During a time when so many people are trying to improve their health, reassess priorities and take more time to relax and enjoy life, making tea a regular part of your daily routine seems so natural. Tea, full of health-promoting antioxidants and minerals, is a natural part of a healthy lifestyle.
The tradition of teatime has long been a cherished one, bringing tranquil settings to the mind, delicate refreshments to the palate, and warm conversation with good friends to the heart.
There is perhaps nothing more warming to the soul than a hot scone spread generously with sweet jam and clotted cream, along with a hearty cup of tea.
Afternoon tea was introduced in England by Anna, the seventh Duchess of Bedford, in the year 1840. The Duchess would become hungry around four o’clock in the afternoon. The evening meal in her household was served fashionably late at eight o’clock, thus leaving a long period of time between lunch and dinner.
What are the origins of high tea?
The British tradition of High Tea began in the mid-1700s as an afternoon meal usually served between 3 and 4 o’clock. Initially, it was a meal for the working man, taken standing up or sitting on tall stools, thus ‘high’. Tea with cakes, scones, even cheese on toast would have been served.
How Tea Was Discovered?
According to legend, tea was first discovered by the legendary Chinese emperor and herbalist, Shennong, in 2737 BCE. It is said that the emperor liked his drinking water boiled before he drank it so it would be clean, so that is what his servants did.

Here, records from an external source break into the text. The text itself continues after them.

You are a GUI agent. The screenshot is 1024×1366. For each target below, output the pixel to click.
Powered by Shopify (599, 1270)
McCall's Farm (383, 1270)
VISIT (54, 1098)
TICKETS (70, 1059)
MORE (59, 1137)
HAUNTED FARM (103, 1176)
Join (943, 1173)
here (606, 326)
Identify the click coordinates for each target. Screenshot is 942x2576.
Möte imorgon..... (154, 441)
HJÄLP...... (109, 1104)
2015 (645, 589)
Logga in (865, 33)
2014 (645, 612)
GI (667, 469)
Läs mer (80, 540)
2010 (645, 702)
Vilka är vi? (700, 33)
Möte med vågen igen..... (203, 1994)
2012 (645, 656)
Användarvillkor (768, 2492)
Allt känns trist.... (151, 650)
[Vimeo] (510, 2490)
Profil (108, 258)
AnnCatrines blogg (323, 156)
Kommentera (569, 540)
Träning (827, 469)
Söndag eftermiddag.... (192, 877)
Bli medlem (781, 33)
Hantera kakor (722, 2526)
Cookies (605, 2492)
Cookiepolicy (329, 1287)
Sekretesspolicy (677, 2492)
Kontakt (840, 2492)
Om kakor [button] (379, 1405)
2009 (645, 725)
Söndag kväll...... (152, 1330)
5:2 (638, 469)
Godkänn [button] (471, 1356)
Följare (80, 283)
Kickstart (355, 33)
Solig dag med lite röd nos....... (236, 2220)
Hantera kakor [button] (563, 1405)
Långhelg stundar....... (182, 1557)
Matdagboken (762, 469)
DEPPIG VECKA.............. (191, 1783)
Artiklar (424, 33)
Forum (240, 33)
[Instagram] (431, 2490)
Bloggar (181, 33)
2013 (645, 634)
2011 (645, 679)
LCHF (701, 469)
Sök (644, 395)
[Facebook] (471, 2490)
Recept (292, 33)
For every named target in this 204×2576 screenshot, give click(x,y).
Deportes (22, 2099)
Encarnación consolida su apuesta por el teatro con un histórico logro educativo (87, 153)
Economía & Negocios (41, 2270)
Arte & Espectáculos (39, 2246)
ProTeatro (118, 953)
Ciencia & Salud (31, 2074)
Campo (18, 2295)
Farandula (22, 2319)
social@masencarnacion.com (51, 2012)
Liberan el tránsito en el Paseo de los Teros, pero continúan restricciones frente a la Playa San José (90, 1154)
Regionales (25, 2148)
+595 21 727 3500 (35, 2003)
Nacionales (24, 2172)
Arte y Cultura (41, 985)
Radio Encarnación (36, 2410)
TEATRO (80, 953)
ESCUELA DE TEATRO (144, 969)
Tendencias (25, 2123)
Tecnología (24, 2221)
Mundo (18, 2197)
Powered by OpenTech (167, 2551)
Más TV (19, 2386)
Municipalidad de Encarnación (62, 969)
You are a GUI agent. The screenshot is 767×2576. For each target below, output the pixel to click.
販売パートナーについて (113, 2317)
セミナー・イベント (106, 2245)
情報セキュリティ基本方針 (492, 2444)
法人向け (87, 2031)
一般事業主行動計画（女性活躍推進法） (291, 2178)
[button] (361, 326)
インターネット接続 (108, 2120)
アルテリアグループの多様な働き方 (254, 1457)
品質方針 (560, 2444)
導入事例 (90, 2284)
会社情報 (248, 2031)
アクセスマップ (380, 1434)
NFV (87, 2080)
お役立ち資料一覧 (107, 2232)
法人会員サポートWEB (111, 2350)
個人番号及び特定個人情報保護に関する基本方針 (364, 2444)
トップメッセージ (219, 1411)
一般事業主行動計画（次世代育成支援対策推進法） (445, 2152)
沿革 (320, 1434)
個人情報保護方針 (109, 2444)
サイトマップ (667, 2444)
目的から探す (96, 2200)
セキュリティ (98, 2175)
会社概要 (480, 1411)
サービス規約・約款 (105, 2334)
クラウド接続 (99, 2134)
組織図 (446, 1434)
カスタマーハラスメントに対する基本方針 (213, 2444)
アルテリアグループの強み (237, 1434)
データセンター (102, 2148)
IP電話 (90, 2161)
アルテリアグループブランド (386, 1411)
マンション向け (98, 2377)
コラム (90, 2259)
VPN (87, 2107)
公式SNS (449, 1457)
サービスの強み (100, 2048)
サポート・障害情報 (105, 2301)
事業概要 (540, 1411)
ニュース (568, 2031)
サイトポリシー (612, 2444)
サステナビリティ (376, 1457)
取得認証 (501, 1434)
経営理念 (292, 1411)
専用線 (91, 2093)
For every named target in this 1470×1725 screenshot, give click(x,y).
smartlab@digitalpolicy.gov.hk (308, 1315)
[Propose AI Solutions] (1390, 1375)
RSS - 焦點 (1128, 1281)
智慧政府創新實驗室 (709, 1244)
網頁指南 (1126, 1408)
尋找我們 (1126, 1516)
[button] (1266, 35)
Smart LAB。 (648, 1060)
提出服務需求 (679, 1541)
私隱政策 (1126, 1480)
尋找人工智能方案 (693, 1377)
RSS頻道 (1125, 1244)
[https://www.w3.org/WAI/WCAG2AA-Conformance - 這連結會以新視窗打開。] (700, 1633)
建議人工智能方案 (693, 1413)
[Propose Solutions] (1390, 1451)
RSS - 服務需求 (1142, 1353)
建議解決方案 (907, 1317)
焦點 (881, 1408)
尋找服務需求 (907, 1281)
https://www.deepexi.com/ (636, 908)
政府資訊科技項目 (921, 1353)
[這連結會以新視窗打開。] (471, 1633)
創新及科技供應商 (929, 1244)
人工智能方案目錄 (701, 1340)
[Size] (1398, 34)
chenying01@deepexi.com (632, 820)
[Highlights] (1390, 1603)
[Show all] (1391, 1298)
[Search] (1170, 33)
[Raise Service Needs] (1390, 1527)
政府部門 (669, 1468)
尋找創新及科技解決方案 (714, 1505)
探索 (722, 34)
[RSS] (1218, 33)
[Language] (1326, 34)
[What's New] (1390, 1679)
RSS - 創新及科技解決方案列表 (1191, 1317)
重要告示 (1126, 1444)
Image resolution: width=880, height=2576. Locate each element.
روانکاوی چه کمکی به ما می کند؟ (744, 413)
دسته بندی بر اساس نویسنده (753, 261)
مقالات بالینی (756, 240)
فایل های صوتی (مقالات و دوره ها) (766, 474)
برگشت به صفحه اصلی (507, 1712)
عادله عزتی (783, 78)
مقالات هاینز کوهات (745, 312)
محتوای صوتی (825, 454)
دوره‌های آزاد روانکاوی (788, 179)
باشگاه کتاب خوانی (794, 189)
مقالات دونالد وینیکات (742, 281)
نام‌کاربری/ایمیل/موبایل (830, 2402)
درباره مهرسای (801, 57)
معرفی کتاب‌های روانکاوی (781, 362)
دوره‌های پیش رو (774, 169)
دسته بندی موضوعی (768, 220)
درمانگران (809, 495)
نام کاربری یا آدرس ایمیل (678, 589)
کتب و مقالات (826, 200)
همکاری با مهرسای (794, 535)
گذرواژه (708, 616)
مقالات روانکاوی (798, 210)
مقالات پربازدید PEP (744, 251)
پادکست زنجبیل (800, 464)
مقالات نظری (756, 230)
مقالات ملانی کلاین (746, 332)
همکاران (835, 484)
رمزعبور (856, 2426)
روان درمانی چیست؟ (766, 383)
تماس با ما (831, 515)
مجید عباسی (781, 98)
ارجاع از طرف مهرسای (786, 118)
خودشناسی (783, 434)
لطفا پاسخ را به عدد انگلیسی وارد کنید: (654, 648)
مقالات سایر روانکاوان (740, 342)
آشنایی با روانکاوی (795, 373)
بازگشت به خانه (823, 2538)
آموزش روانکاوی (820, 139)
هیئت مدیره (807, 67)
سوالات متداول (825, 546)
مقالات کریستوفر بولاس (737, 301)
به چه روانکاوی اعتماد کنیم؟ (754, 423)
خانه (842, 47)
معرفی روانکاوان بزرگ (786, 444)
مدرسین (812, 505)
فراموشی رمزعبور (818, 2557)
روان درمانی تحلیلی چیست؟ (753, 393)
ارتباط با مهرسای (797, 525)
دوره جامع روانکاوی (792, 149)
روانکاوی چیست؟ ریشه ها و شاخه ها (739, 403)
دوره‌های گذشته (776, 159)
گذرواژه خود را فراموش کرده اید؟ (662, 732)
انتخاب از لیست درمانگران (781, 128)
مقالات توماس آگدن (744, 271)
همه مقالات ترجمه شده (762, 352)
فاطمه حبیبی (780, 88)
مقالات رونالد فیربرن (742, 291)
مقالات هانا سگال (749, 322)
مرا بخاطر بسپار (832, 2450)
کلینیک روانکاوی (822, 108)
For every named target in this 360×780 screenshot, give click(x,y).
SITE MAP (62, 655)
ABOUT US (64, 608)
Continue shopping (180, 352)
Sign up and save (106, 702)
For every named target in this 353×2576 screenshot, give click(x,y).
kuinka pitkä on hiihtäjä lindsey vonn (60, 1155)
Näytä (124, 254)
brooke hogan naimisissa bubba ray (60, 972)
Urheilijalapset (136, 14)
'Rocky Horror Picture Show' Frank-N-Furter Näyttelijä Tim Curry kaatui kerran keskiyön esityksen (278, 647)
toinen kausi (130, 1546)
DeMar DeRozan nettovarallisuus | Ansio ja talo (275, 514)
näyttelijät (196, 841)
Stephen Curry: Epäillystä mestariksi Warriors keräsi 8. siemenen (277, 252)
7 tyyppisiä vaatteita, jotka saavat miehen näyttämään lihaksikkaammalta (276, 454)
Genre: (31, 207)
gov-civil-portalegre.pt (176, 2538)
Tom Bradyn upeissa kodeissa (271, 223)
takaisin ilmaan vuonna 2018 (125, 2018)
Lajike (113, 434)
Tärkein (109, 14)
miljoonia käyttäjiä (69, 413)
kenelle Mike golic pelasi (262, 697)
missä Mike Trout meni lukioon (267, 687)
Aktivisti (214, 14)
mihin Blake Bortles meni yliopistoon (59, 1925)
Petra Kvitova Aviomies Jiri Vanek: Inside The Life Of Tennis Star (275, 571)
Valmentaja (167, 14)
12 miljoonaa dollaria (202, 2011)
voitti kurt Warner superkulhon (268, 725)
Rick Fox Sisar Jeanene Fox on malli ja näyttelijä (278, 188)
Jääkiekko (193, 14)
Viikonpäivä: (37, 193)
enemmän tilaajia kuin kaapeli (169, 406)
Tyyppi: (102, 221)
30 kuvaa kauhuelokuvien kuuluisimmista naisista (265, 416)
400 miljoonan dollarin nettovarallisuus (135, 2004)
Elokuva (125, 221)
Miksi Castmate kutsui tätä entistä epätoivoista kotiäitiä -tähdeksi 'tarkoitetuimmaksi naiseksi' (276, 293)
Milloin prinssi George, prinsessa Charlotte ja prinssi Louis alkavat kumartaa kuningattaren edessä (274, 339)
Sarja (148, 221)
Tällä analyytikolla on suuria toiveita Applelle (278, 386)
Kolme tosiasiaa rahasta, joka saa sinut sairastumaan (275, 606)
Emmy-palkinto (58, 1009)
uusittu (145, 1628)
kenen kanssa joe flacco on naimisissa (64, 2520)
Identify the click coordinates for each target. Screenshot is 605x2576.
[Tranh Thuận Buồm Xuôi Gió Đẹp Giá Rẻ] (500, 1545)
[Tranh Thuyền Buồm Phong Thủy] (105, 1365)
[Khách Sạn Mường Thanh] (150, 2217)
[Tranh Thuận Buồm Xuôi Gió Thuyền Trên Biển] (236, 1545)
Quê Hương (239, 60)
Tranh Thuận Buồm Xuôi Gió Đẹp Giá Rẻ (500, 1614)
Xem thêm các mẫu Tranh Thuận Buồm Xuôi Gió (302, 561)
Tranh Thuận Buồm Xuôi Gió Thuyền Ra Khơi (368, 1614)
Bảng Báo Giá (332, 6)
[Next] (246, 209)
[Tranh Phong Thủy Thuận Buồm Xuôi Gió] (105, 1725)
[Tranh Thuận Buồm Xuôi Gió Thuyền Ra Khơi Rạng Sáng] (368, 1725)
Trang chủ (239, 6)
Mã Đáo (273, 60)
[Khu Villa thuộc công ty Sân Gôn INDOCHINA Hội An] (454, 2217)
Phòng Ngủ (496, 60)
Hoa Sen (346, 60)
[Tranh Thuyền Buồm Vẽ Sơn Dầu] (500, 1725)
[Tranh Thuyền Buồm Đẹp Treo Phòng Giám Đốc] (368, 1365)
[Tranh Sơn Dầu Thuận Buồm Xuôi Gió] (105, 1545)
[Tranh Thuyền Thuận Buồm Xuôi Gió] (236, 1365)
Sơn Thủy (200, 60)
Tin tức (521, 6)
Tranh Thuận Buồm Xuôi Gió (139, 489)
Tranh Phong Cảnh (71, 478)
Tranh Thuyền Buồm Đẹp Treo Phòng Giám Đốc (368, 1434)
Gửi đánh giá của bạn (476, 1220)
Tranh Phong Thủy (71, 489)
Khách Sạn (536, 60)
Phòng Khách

Who Came Up with the Idea of Afternoon Tea?
Anna Maria Russell, Duchess of Bedford (3 September 1783 – 3 July 1857) was a lifelong friend of Queen Victoria, whom she served as a Lady of the Bedchamber between 1837 and 1841. She was also the originator of the British meal “afternoon tea.”
Why Do They Call it High Tea?
A possible explanation why this type of meal was called high tea is the fact that it was eaten at a table. In comparison, Afternoon Tea was taken whilst seating in low, comfortable chairs or sofas. Of course, soon after, the upper classes developed their own variation and also called it ‘high tea’.
Who Started Tea?
Tea was first introduced to Portuguese priests and merchants in China during the 16th century. Drinking tea became popular in Britain during the 17th century. The British introduced tea production, as well as tea consumption, to India, in order to compete with the Chinese monopoly on tea.